According to a report by Slate, the strategy to take advantage of the so-called red mirage—that early election returns would appear better for Trump than the final counts—started during the weeks leading up to the election, with Trump going so far as to rehearse his lines, according to former Trump chief of staff Reince Priebus.

Trump showed no signs of conceding, and social media and conservative news outlets allowed their platforms to be used for the continued assertion of false or unprovable claims for angry Trump supporters to lap up. In the meantime, Trump continued to spout outright lies of widespread voter fraud in several battleground states, and even invited supporters to come to a “big protest in D.C.” on Dec. 20, 2020, promising it would be “wild.”

The days leading up to the riot itself consisted of Mayor Muriel Bowser requesting the deployment of the D.C. National Guard as support for the local police force. These unarmed guards served as little more than “crowd control,” a stark contrast to the response earlier in the year to protests by Black Lives Matter. And though the vile acts of the insurrectionists have been thoroughly documented—mostly gleefully by the offenders themselves on social media—Trump himself refused to intervene for four hours as congressional members and staffers worried for their lives.

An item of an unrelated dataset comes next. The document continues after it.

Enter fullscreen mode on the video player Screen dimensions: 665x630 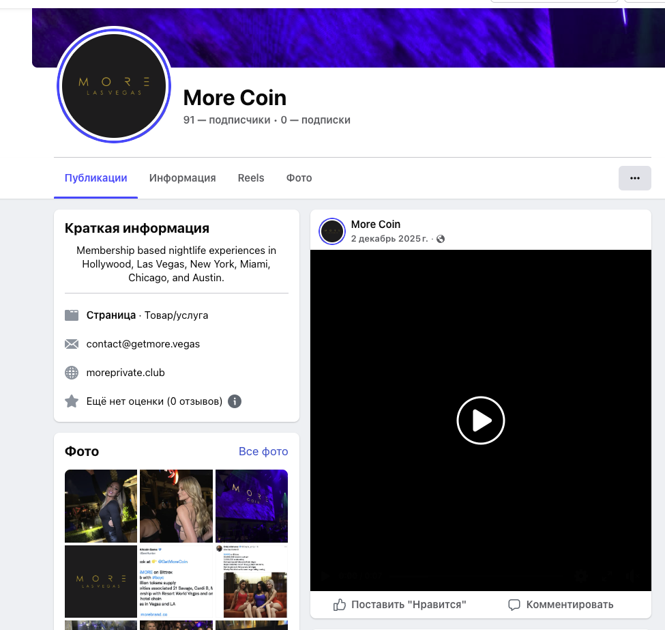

In the rubble and shattered glass of the aftermath that left five people dead and 140 officers injured, it’s up to us to examine not only how insurgents gained relatively easy access to the Capitol (there are reports of inside help from members of the GOP and Capitol police), but also how people were so easily radicalized into violent frenzy through perpetual and unchecked lies. How do we stop this from happening again?

There is no easy answer. The FBI is rounding up participants, the Senate is holding trial to convict Trump and social media companies have eradicated their ranks of QAnon and other conspiracy tweeters. While these steps go a long way to giving consequence to treasonist action, they do not address the ongoing exploitation of populist beliefs by the ruling class and the GOP.

At its heart, populism attempts to put the beliefs of ordinary Americans at the forefront of decisions, arguing that the elite discount the struggle of middle Americans. In the GOP version, the elites are liberal snowflakes who concern themselves with government handouts to the poor and political correctness (never mind the billionaires that make up the ranks of the GOP).

The rhetoric that white Americans somehow have lost out due to social justice and increased rights for minority groups rings true in the ears of low-income whites, who somehow believe they have more in common with the billionaires than with minority groups because their skin is the same color. Their aggression would be better served toward dismantling corrupt practices (such as Trump’s tax cut) within the GOP, but Trump supporters and the like have successfully exploited the frustrations of poor white Americans and duped them into being cannon fodder in a failed coup d’etat.

Republican leadership should condemn the actions of Jan. 6, swiftly rebuke all involved and expel the extremist, racist, anti-democracy, conspiracy-wielding parts of their party, but the response so far has been half-hearted calls for unity and deafening silence. On the side of “ordinary Americans,” we can buffer ourselves from exploitative populism by recognizing that it thrives on volatile short-term whims; the expression “think before you act” has never been more appropriate. To ensure that these mistakes are never made again, we must speak out about them. Silence in the face of anti-democracy is complicity in democracy’s downfall.